The open market operations of the Reserve Bank has not been so effective because of the following reasons:
(a) Open market operations are restricted to government securities.
(b) Gift-edged market is narrow.
(c) Most of the open market operations are in the nature of “switch operations” (i.e., purchasing one loan against the other).
Objectives of Open Market Operations The main objectives of open market operations are:
(a) To eliminate the effects of exports and imports to gold under the gold standard.
(b) To impose a check on the export of capital.
(c) To remove the shortage of money in the money market.

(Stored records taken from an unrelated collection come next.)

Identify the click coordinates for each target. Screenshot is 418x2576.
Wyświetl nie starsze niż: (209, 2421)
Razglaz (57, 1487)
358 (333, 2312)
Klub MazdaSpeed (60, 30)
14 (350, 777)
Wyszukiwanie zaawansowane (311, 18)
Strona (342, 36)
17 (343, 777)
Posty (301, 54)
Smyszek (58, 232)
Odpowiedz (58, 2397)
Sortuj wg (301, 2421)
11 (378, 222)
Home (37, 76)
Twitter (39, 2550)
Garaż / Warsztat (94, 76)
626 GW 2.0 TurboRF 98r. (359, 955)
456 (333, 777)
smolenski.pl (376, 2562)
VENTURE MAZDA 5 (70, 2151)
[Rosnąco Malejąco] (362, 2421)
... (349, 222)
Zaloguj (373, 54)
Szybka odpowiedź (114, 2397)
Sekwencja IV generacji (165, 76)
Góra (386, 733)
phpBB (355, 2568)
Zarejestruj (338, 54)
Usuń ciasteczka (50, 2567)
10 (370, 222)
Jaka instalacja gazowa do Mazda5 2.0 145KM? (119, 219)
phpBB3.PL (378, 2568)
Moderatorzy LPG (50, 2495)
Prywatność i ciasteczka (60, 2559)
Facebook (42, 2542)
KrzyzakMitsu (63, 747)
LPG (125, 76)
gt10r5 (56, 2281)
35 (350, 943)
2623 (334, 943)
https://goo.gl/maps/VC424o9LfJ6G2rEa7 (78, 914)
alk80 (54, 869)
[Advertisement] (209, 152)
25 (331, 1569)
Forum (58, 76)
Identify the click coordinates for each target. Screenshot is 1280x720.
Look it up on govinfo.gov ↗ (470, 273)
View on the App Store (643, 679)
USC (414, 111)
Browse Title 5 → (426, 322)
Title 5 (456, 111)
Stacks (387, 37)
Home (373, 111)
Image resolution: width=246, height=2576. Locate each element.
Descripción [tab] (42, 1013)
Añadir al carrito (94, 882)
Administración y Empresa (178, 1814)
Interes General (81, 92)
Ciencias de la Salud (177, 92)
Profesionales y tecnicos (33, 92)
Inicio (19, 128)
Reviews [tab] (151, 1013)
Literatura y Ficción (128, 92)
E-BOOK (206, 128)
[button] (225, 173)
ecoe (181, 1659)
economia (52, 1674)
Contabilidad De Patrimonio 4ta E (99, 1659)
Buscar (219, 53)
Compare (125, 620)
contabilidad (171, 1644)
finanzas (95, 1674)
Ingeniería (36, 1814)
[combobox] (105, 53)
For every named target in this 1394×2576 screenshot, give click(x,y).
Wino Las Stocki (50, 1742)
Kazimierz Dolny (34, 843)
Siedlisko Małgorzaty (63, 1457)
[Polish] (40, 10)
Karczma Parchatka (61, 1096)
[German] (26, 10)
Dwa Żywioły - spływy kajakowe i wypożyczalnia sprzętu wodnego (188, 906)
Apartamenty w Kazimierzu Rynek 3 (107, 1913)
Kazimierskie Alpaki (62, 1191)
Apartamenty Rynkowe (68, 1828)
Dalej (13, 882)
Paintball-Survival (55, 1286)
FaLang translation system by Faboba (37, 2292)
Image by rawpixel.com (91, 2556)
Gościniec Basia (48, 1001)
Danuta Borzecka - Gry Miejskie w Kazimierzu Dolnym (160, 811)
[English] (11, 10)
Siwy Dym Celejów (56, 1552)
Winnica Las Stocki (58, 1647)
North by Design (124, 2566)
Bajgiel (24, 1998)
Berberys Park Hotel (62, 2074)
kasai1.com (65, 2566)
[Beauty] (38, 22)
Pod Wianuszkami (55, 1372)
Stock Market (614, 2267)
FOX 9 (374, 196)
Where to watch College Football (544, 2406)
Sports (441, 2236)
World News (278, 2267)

(d) To make bank rate more effective.
(e) To prevent a ‘run on the bank’.
Repurchase Agreements (Repo):
Repurchase Agreements which are also called
as Repo or Reverse Repo are short term loans that buyers and sellers agree upon
for selling and repurchasing. Repo or Reverse Repo transactions can be done
only between the parties approved by RBI and allowed only between RBI-approved
securities such as state and central government securities, T-Bills, PSU bonds
and corporate bonds. They are usually used for overnight borrowing.
Repurchase agreements are sold by sellers with a
promise of purchasing them back at a given price and on a given date in future.
Money Market Instruments:
Treasury Bills (T-Bills):
Treasury Bills are one of the safest money
market instruments as they are issued by Central Government. They are zero-risk
instruments, and hence returns are not that attractive. T-Bills are circulated
by both primary as well as the secondary markets. They come with the maturities
of 3-month, 6-month and 1-year.
The Central Government issues T-Bills at a
price less than their face value and the difference between the buy price and
the maturity value is the interest earned by the buyer of the instrument. The
buy value of the T-Bill is determined by the bidding process through auctions.
At present,
the Government of India issues three types of treasury bills through
auctions, namely, 91-day, 182-day and 364-day.
Certificate of Deposits (CDs):
Certificate of Deposit is like a promissory note issued by a bank in form of a certificate entitling the bearer to receive
interest. It is similar to bank term deposit account. The certificate bears the
maturity date, fixed rate of interest and the value. These certificates are
available in the tenure of 3 months to 5 years. The returns on certificate of
deposits are higher than T-Bills because they carry higher level of risk.
Commercial Papers (CPs):
Commercial Paper is the short term
unsecured promissory note issued by corporates and financial institutions at a
discounted value on face value. They come with fixed maturity period ranging
from 1 day to 270 days. These are issued for the purpose of financing of
accounts receivables, inventories and meeting short term liabilities.
The return on commercial papers is is
higher as compared to T-Bills so as the risk as they are less secure in
comparison to these bills. It is easy to find buyers for the firms with high
credit ratings. These securities are actively traded in secondary market.